### SUPPLIED MATERIAL

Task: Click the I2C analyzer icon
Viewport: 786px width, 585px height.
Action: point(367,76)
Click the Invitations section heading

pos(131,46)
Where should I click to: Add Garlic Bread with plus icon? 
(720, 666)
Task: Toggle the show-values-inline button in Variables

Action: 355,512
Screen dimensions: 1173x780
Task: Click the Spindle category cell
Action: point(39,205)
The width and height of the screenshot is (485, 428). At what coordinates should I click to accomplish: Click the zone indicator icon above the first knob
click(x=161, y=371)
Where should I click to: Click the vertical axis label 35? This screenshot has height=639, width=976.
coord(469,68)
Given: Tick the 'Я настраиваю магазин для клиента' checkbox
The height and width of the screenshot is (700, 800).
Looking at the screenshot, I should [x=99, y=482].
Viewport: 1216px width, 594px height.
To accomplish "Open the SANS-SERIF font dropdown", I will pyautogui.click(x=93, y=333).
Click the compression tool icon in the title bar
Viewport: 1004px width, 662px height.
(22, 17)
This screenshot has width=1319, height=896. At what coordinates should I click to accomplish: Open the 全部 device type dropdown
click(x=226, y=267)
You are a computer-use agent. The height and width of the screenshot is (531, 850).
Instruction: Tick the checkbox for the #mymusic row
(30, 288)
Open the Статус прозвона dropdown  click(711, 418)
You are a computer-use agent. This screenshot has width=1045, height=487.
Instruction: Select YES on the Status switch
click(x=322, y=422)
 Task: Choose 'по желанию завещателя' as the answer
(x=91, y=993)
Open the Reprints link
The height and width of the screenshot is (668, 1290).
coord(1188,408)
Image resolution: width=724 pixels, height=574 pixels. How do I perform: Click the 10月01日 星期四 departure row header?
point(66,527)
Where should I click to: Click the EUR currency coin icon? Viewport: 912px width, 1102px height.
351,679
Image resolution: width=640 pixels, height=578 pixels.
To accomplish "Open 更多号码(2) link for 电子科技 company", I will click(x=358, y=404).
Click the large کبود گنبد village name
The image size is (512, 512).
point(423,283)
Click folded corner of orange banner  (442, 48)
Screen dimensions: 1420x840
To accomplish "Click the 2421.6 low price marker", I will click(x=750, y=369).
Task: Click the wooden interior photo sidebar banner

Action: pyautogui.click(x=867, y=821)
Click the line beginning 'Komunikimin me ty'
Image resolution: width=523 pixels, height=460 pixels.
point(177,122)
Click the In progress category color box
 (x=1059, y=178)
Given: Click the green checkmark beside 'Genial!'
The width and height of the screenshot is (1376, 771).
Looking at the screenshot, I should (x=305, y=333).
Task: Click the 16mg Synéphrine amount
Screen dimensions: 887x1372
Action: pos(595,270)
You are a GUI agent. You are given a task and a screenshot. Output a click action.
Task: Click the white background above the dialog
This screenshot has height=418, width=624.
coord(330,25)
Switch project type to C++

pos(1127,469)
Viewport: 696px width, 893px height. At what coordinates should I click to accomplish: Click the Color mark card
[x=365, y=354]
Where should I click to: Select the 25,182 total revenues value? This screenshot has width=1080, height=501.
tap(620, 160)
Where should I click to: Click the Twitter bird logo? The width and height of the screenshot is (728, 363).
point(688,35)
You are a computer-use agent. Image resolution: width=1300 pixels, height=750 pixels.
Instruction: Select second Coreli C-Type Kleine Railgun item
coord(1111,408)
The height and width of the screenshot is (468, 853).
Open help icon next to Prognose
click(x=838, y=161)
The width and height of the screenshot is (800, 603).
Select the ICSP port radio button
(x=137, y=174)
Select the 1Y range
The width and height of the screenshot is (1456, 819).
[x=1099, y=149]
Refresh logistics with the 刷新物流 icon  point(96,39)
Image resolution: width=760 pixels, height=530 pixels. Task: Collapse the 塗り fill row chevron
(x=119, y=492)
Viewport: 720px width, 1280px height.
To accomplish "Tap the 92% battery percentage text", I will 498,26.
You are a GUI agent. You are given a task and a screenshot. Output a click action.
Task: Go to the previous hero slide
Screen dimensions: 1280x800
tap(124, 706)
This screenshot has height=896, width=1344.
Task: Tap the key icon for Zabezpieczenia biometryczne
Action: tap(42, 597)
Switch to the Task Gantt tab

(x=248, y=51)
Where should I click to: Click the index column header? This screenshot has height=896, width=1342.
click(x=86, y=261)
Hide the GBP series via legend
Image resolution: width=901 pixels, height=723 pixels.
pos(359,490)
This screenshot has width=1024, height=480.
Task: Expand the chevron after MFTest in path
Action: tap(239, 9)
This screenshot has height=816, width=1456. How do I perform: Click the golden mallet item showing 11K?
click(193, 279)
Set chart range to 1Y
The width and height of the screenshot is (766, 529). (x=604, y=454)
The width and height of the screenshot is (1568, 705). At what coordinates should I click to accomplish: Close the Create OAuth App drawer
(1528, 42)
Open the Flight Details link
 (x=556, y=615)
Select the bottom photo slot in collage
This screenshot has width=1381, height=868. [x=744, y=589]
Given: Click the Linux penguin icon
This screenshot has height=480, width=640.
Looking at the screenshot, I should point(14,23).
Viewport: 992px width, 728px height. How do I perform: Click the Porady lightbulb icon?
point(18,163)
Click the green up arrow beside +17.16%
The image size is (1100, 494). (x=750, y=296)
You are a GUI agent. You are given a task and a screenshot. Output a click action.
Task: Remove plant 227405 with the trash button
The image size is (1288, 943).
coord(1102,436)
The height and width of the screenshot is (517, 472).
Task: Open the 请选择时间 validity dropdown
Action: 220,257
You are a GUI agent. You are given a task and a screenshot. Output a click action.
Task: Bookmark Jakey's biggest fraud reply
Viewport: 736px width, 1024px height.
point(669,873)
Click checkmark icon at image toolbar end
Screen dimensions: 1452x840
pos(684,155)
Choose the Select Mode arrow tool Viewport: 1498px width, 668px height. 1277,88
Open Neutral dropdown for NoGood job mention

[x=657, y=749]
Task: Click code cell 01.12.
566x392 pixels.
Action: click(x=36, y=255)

### THE PROBLEM
What is needed here is a word-for-word copy of the whole listing.

### TASK RESPONSE
Task: Click the I2C analyzer icon
Viewport: 786px width, 585px height.
Action: point(367,76)
Click the Invitations section heading

pos(131,46)
Where should I click to: Add Garlic Bread with plus icon? 
(720, 666)
Task: Toggle the show-values-inline button in Variables

Action: 355,512
Screen dimensions: 1173x780
Task: Click the Spindle category cell
Action: point(39,205)
The width and height of the screenshot is (485, 428). At what coordinates should I click to accomplish: Click the zone indicator icon above the first knob
click(x=161, y=371)
Where should I click to: Click the vertical axis label 35? This screenshot has height=639, width=976.
coord(469,68)
Given: Tick the 'Я настраиваю магазин для клиента' checkbox
The height and width of the screenshot is (700, 800).
Looking at the screenshot, I should [x=99, y=482].
Viewport: 1216px width, 594px height.
To accomplish "Open the SANS-SERIF font dropdown", I will pyautogui.click(x=93, y=333).
Click the compression tool icon in the title bar
Viewport: 1004px width, 662px height.
(22, 17)
This screenshot has width=1319, height=896. At what coordinates should I click to accomplish: Open the 全部 device type dropdown
click(x=226, y=267)
You are a computer-use agent. The height and width of the screenshot is (531, 850).
Instruction: Tick the checkbox for the #mymusic row
(30, 288)
Open the Статус прозвона dropdown  click(711, 418)
You are a computer-use agent. This screenshot has width=1045, height=487.
Instruction: Select YES on the Status switch
click(x=322, y=422)
 Task: Choose 'по желанию завещателя' as the answer
(x=91, y=993)
Open the Reprints link
The height and width of the screenshot is (668, 1290).
coord(1188,408)
Image resolution: width=724 pixels, height=574 pixels. How do I perform: Click the 10月01日 星期四 departure row header?
point(66,527)
Where should I click to: Click the EUR currency coin icon? Viewport: 912px width, 1102px height.
351,679
Image resolution: width=640 pixels, height=578 pixels.
To accomplish "Open 更多号码(2) link for 电子科技 company", I will click(x=358, y=404).
Click the large کبود گنبد village name
The image size is (512, 512).
point(423,283)
Click folded corner of orange banner  (442, 48)
Screen dimensions: 1420x840
To accomplish "Click the 2421.6 low price marker", I will click(x=750, y=369).
Task: Click the wooden interior photo sidebar banner

Action: pyautogui.click(x=867, y=821)
Click the line beginning 'Komunikimin me ty'
Image resolution: width=523 pixels, height=460 pixels.
point(177,122)
Click the In progress category color box
 (x=1059, y=178)
Given: Click the green checkmark beside 'Genial!'
The width and height of the screenshot is (1376, 771).
Looking at the screenshot, I should (x=305, y=333).
Task: Click the 16mg Synéphrine amount
Screen dimensions: 887x1372
Action: pos(595,270)
You are a GUI agent. You are given a task and a screenshot. Output a click action.
Task: Click the white background above the dialog
This screenshot has height=418, width=624.
coord(330,25)
Switch project type to C++

pos(1127,469)
Viewport: 696px width, 893px height. At what coordinates should I click to accomplish: Click the Color mark card
[x=365, y=354]
Where should I click to: Select the 25,182 total revenues value? This screenshot has width=1080, height=501.
tap(620, 160)
Where should I click to: Click the Twitter bird logo? The width and height of the screenshot is (728, 363).
point(688,35)
You are a computer-use agent. Image resolution: width=1300 pixels, height=750 pixels.
Instruction: Select second Coreli C-Type Kleine Railgun item
coord(1111,408)
The height and width of the screenshot is (468, 853).
Open help icon next to Prognose
click(x=838, y=161)
The width and height of the screenshot is (800, 603).
Select the ICSP port radio button
(x=137, y=174)
Select the 1Y range
The width and height of the screenshot is (1456, 819).
[x=1099, y=149]
Refresh logistics with the 刷新物流 icon  point(96,39)
Image resolution: width=760 pixels, height=530 pixels. Task: Collapse the 塗り fill row chevron
(x=119, y=492)
Viewport: 720px width, 1280px height.
To accomplish "Tap the 92% battery percentage text", I will 498,26.
You are a GUI agent. You are given a task and a screenshot. Output a click action.
Task: Go to the previous hero slide
Screen dimensions: 1280x800
tap(124, 706)
This screenshot has height=896, width=1344.
Task: Tap the key icon for Zabezpieczenia biometryczne
Action: tap(42, 597)
Switch to the Task Gantt tab

(x=248, y=51)
Where should I click to: Click the index column header? This screenshot has height=896, width=1342.
click(x=86, y=261)
Hide the GBP series via legend
Image resolution: width=901 pixels, height=723 pixels.
pos(359,490)
This screenshot has width=1024, height=480.
Task: Expand the chevron after MFTest in path
Action: tap(239, 9)
This screenshot has height=816, width=1456. How do I perform: Click the golden mallet item showing 11K?
click(193, 279)
Set chart range to 1Y
The width and height of the screenshot is (766, 529). (x=604, y=454)
The width and height of the screenshot is (1568, 705). At what coordinates should I click to accomplish: Close the Create OAuth App drawer
(1528, 42)
Open the Flight Details link
 (x=556, y=615)
Select the bottom photo slot in collage
This screenshot has width=1381, height=868. [x=744, y=589]
Given: Click the Linux penguin icon
This screenshot has height=480, width=640.
Looking at the screenshot, I should point(14,23).
Viewport: 992px width, 728px height. How do I perform: Click the Porady lightbulb icon?
point(18,163)
Click the green up arrow beside +17.16%
The image size is (1100, 494). (x=750, y=296)
You are a GUI agent. You are given a task and a screenshot. Output a click action.
Task: Remove plant 227405 with the trash button
The image size is (1288, 943).
coord(1102,436)
The height and width of the screenshot is (517, 472).
Task: Open the 请选择时间 validity dropdown
Action: 220,257
You are a GUI agent. You are given a task and a screenshot. Output a click action.
Task: Bookmark Jakey's biggest fraud reply
Viewport: 736px width, 1024px height.
point(669,873)
Click checkmark icon at image toolbar end
Screen dimensions: 1452x840
pos(684,155)
Choose the Select Mode arrow tool Viewport: 1498px width, 668px height. 1277,88
Open Neutral dropdown for NoGood job mention

[x=657, y=749]
Task: Click code cell 01.12.
566x392 pixels.
Action: click(x=36, y=255)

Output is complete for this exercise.